§ **Assigned task**: The answer must be an exact copy of the lines from the one containing "You are a computer-use" through the end of the records, with the pictures left out.

§ **Stored data**:
————————
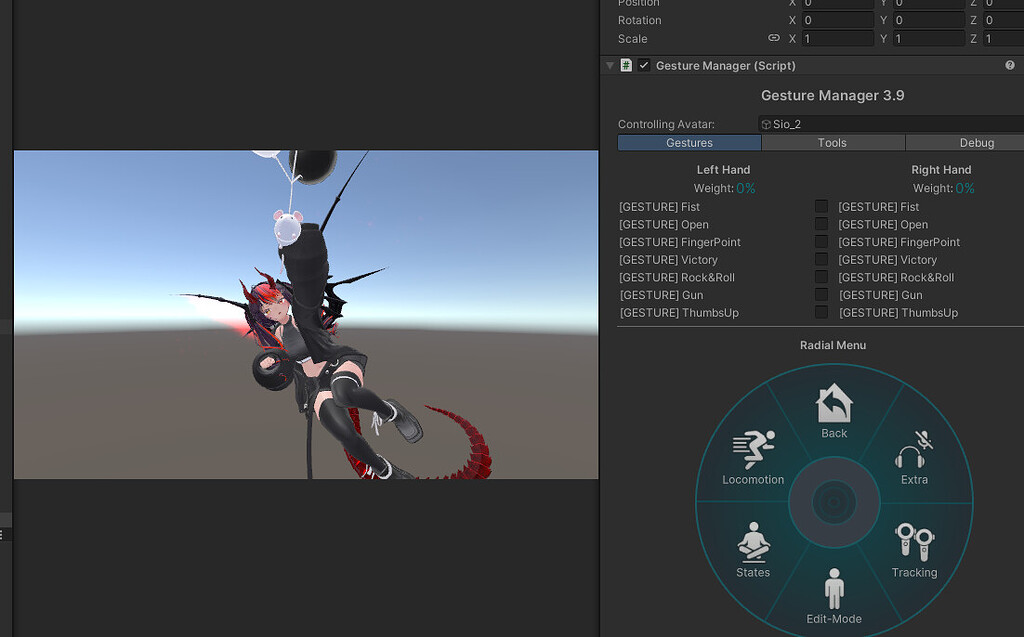1024x637 pixels.
Task: Open the Gesture Manager script help icon
Action: coord(1010,65)
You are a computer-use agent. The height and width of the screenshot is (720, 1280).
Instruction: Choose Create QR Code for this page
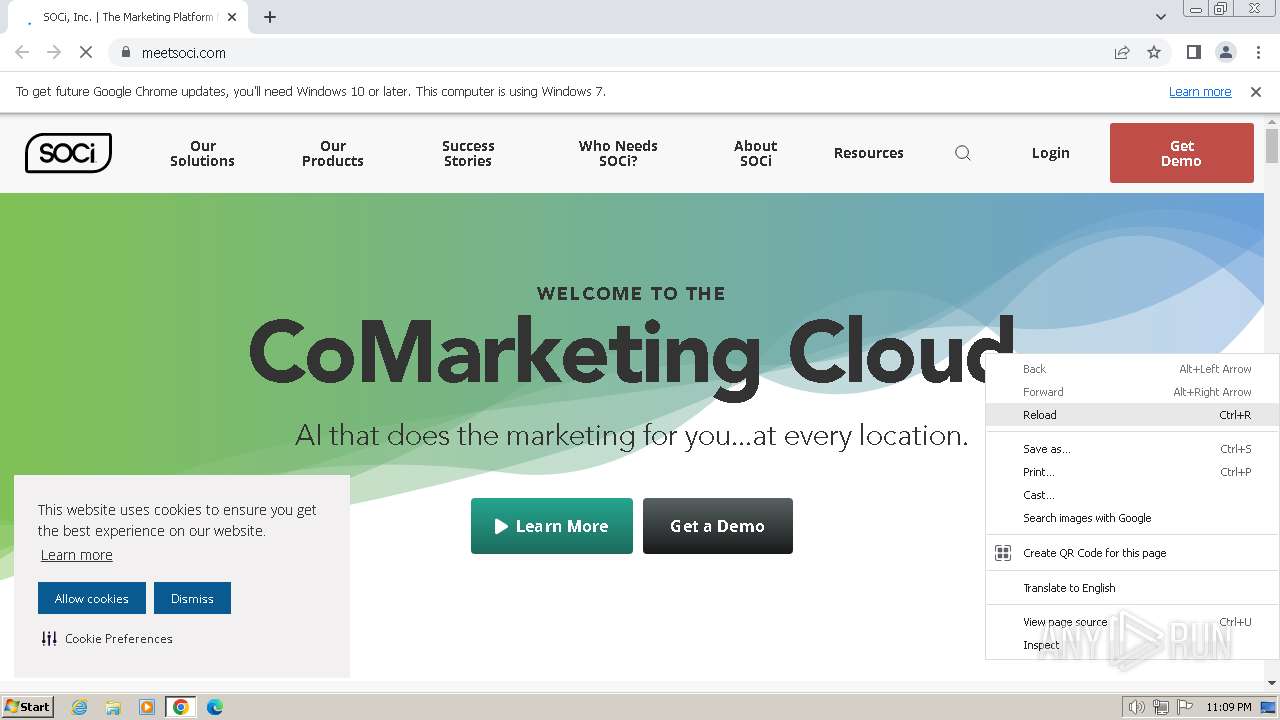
————————
§ **Output for this task**:
You are a computer-use agent. The height and width of the screenshot is (720, 1280).
Instruction: Choose Create QR Code for this page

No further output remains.